WORK INSTRUCTION ▸ Would you reproduce exactly the lines below from the one holding "Task: Click the" through the one holding "Switch to the", inclusive, and no others?

DATASET ▸
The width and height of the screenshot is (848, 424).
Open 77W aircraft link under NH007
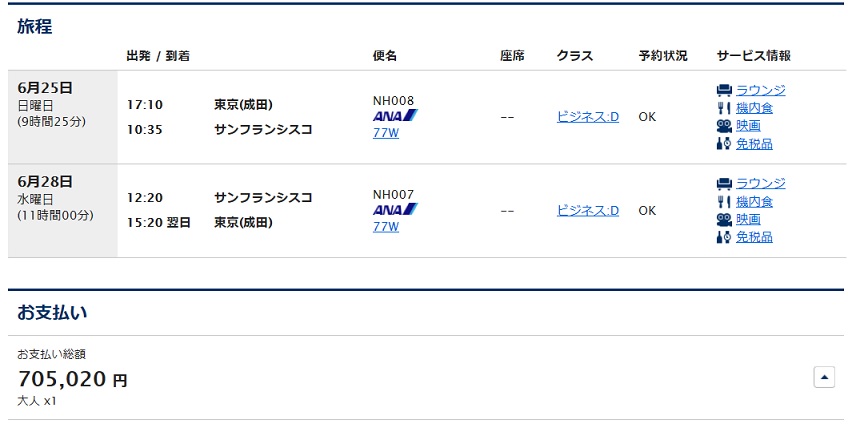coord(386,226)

--

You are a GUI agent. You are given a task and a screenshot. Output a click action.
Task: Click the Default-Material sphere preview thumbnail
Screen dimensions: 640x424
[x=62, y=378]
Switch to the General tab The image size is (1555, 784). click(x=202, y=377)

---

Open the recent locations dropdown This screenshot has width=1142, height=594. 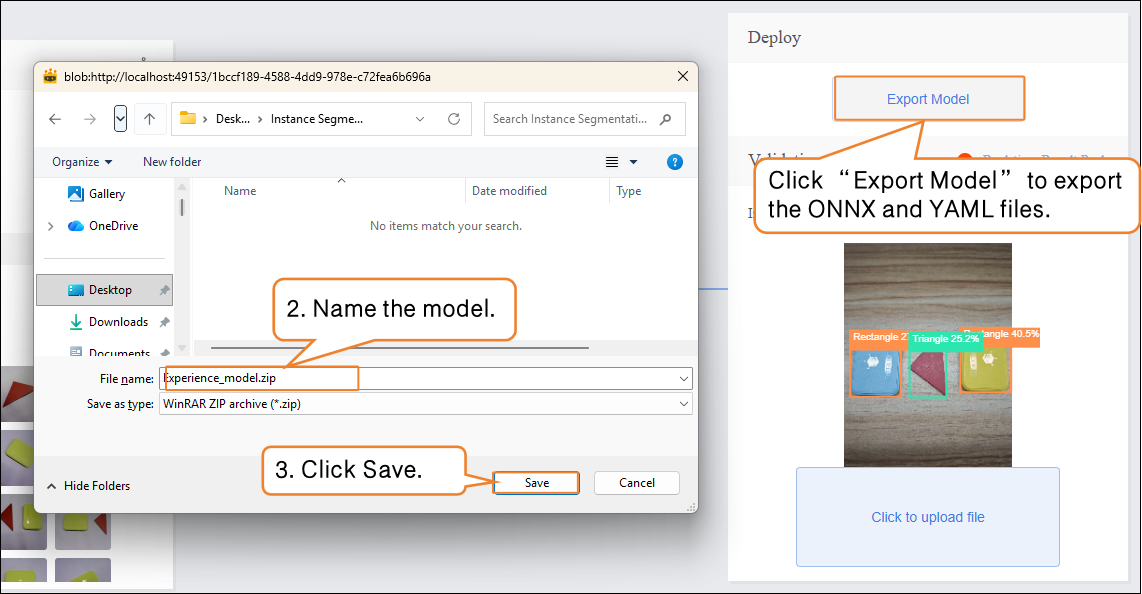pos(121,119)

EXERCISE SOLUTION ▸
Task: Click the Default-Material sphere preview thumbnail
Screen dimensions: 640x424
[x=62, y=378]
Switch to the General tab The image size is (1555, 784). click(x=202, y=377)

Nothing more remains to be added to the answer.